Taint Tracking, For Free
Every secure code review starts with the same question. Some senior engineer points at a line and says “where did this value come from?” — and what they actually mean is is this tainted? Did it enter the program through a boundary the attacker controls? Has it been through a sanitizer? If yes, which one, and is it the right one for this sink?
The answer, in every language I know, is “I’ll have to read the code.” A few files, a few hops through function boundaries, sometimes a journey through a framework’s middleware stack. The information you actually want — did this string get sanitized between source and sink — isn’t in the type. It’s in the call graph. You reconstruct it by hand, every review, for every PR.
Languages have tried to fix this. Perl’s taint mode was 1993, runtime, dies on use. Ruby copied it. Research languages (FlowCaml, Jif) built whole information-flow type systems. Rust crates implement it with newtypes and discipline. None of these landed in mainstream practice because each one required adopting an entirely new dimension to the type system.
Koru got it for free this week. Phantom labels learned to ride on primitive
types — that’s the whole change. Once a label can sit on []const u8, and
the existing obligation marker ! already enforces “must be discharged
before scope exit,” the two compose. The result is taint tracking.
What it looks like
Mark the boundary that produces tainted strings. Mark the sanitizer that consumes them. The flow type-checks only when the sanitizer sits between them.
~import std/io
~pub event get_input {}
| line []const u8<unsanitized!>
~get_input = line "user input data"
~event sanitize { input: []const u8<!unsanitized> }
| clean []const u8
~sanitize = clean input
~get_input()
| line s |> sanitize(input: s)
| clean c |> std/io:print.ln(c)user input dataTwo annotations doing the work:
| line []const u8<unsanitized!>— the input event produces a string with an obligation. The!is the same obligation marker the phantom checker uses for*File<opened!>— the value cannot leave its scope with the obligation undischarged.{ input: []const u8<!unsanitized> }— the sanitize event declares it consumes the obligation. The!flipped to the front means “discharge it on the way in.” Output is bare[]const u8— clean, can flow to any sink that accepts a plain string.
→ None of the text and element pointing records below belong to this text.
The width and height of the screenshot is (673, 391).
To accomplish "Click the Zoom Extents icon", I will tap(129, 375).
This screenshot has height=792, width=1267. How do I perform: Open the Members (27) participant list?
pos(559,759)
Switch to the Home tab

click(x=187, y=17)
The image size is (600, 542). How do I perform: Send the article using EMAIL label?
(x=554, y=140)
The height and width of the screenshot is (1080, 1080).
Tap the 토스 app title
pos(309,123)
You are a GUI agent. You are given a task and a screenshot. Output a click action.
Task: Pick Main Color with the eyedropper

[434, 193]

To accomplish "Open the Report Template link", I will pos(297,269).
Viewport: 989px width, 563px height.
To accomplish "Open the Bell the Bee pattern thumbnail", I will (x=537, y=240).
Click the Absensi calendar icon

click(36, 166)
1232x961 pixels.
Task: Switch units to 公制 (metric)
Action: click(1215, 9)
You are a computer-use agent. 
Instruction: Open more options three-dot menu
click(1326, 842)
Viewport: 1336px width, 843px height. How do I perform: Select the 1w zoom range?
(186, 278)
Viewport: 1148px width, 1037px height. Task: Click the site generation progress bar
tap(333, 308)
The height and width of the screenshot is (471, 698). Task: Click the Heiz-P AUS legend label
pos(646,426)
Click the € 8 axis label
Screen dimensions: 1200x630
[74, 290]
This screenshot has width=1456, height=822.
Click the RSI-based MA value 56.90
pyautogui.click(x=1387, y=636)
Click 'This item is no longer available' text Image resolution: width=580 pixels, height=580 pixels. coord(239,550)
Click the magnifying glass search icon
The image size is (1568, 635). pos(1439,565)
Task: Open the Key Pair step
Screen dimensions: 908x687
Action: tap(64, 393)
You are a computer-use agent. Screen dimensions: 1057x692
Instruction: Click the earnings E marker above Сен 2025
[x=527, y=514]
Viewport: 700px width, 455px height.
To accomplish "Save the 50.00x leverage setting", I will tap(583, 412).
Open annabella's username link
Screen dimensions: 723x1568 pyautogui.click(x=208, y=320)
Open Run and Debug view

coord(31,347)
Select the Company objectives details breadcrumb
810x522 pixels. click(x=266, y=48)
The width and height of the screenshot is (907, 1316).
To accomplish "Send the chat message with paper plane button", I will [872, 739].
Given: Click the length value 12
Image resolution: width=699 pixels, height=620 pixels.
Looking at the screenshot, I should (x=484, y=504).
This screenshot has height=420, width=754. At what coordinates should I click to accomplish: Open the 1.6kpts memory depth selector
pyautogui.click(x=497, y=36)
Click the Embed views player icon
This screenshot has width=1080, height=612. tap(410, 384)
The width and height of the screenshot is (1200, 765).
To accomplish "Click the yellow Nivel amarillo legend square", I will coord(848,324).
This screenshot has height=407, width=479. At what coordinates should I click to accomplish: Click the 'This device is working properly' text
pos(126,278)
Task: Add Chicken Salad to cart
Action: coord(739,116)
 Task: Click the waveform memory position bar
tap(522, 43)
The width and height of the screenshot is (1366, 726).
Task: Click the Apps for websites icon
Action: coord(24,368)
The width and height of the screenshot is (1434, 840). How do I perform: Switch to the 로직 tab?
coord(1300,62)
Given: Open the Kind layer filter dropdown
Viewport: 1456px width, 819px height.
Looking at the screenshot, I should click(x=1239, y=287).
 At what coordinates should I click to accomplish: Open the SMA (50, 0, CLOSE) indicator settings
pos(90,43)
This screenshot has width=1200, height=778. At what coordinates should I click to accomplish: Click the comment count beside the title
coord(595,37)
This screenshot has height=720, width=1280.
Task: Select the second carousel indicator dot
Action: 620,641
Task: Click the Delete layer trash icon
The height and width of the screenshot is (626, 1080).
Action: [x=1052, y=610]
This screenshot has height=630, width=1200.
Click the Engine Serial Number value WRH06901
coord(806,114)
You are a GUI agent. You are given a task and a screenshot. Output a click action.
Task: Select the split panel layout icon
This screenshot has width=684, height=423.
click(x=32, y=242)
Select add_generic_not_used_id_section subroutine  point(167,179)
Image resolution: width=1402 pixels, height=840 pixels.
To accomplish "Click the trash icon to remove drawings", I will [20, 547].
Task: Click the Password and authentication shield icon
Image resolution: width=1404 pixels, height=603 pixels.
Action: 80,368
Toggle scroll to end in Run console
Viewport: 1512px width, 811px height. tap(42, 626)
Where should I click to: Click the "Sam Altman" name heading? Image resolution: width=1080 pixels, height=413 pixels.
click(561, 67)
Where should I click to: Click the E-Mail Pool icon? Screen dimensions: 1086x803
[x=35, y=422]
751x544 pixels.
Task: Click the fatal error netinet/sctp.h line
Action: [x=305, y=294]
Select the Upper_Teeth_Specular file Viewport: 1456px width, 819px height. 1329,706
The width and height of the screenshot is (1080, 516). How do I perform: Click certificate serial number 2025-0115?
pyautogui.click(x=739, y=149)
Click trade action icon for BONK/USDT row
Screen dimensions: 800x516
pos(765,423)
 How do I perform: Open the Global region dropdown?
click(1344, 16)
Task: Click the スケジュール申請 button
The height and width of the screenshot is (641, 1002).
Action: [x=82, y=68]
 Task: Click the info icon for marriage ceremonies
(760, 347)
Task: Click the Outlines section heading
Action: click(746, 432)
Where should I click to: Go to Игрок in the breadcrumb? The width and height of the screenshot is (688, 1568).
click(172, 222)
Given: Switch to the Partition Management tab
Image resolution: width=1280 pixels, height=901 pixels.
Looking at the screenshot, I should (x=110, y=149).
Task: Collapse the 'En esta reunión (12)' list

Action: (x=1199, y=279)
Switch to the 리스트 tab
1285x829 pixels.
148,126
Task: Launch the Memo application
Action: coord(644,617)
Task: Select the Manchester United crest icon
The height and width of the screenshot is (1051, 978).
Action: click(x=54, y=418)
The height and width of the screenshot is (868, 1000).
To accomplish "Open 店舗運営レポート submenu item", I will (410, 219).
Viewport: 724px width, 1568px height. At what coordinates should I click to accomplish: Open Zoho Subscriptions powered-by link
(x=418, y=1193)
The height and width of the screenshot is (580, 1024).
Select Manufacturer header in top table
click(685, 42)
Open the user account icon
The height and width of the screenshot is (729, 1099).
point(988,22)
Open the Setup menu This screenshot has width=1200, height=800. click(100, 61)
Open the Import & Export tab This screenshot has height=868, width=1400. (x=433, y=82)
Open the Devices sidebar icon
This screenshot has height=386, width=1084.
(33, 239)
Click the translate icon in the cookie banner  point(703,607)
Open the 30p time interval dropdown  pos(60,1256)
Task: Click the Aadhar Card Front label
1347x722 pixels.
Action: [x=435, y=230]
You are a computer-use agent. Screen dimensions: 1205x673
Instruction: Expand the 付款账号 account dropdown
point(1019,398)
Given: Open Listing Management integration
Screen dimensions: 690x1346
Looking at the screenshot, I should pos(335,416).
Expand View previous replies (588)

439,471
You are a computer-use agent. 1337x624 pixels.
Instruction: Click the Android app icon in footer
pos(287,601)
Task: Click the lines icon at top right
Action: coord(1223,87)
The flow between them — ~get_input | line s |> sanitize(input: s) | clean c |> print.ln(c) —
is the entire safety statement. The compiler reads it as: produce a string
with the <unsanitized!> obligation, hand it to a discharger, then use the
clean output. Every link in that chain is type-checked.
What it catches
Skip the sanitizer.
~import std/io
~pub event get_input {}
| line []const u8<unsanitized!>
~get_input = line "user input data"
~get_input()
| line s |> std/io:print.ln(s)error[KORU030]: Resource 's' with phantom state <unsanitized!> was not discharged. No event accepts <!unsanitized>.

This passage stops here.